The Dixie Chicks new song is a brutally honest open letter to gaslighters. We discuss the band's comeback and the importance of the song
I am a big fan of the Dixie Chicks.
If you know me and have come in contact with me on a night out, you will more than likely have caught a virus. No, not the Coronavirus – the Travelin' Soldier virus. A song so contagious, no vaccine can protect you.
The song is my party piece and forever will be. Written and originally sang by Bruce Robison, the Dixie Chicks covered it in 2003 and it became an integral part of life.
During the late nineties and early noughties, the Dixie Chicks were power players on the country music scene. Like Shania Twain, their style brought country music to the mainstream and it seemed that the group were unstoppable.
However, they hit an obstacle much bigger than them and the music. This hurdle was politics. Country music icon Dolly Parton made it a rule to never get involved with that world. On the podcast, Dolly Parton’s America, she said: "I don’t do politics... I have too many fans on both sides of the fence. Of course, I have my opinion about everything, but I learned years ago to keep your mouth shut about things.”
Country music and politics is a precarious mix. One which was to be a downfall for the Dixie Chicks in March 2003. During a concert at London's Shepherd’s Bush Empire in London, the band criticised the then US President George Bush saying, "Just so you know, we’re on the good side with y’all. We do not want this war, this violence. And we’re ashamed the President of the United States is from Texas.”
This created a severe backlash from grassroots Republicans who called for a boycott on the music of the Dixie Chicks.
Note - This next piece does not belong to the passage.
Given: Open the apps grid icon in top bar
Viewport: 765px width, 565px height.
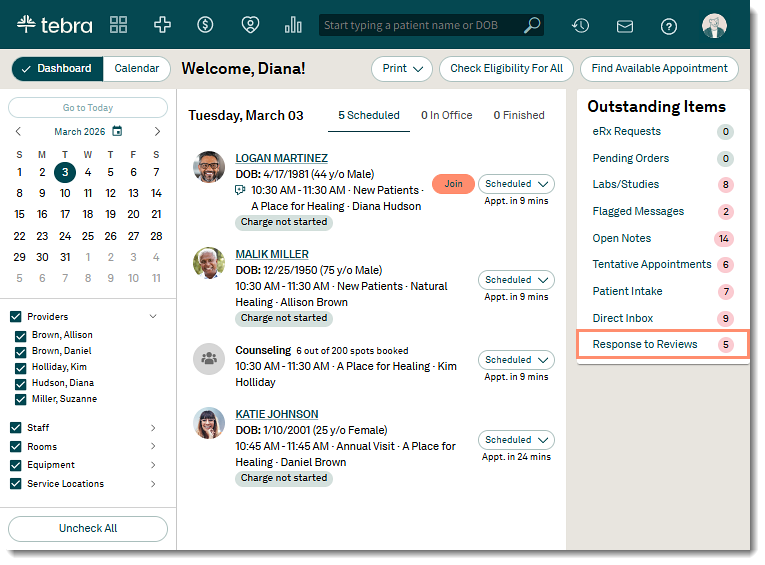Looking at the screenshot, I should click(118, 25).
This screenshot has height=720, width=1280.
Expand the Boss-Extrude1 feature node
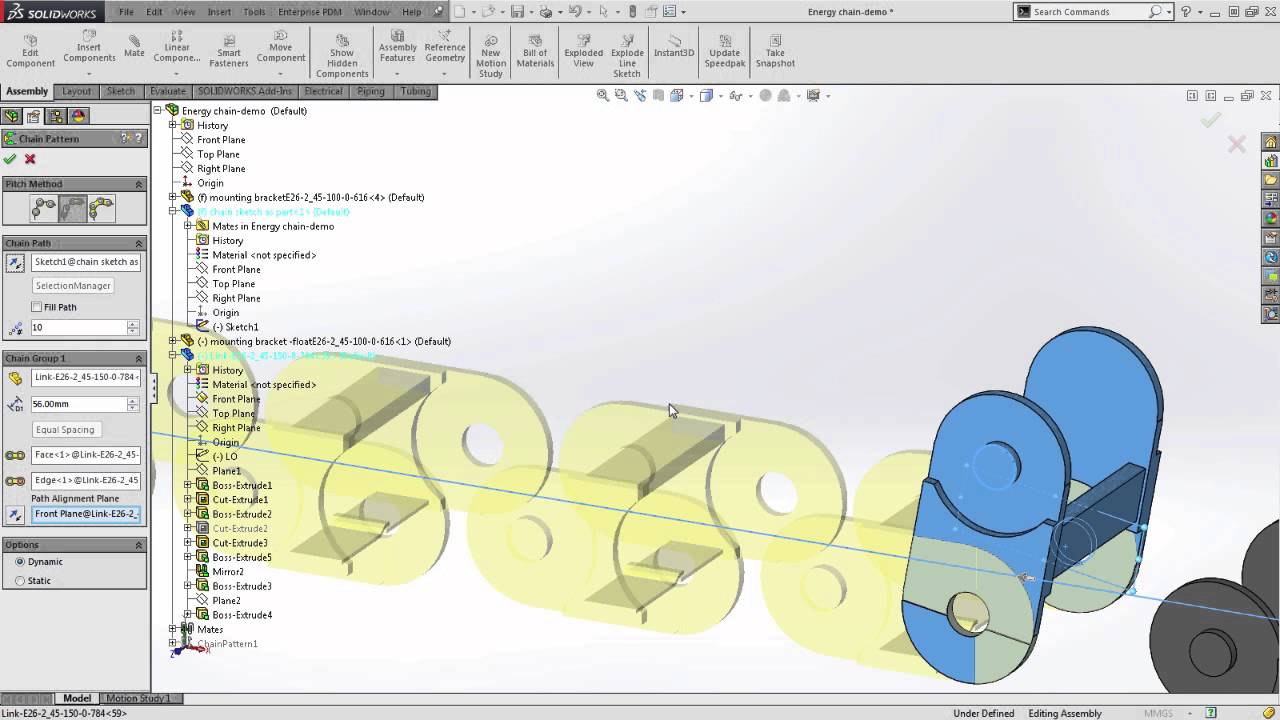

They could never fully recover the success and popularity they had prior, even though their last album was Grammy Award-winning.
Fourteen years later, they are back with new music in the form of the single 'Gaslighter', a fiery and honest portrayal of an issue women all over have faced. The song is allegedly inspired by the end of band member Natalie Maines' marriage to Heroes actor Adrian Pasdar in 2017. The former couple had two kids and embarked on a lengthy divorce battle over spousal support. Pasdar reportedly asked for access to all of Maines' unreleased music, claiming some of the lyrical content could violate a confidentiality clause in their prenup.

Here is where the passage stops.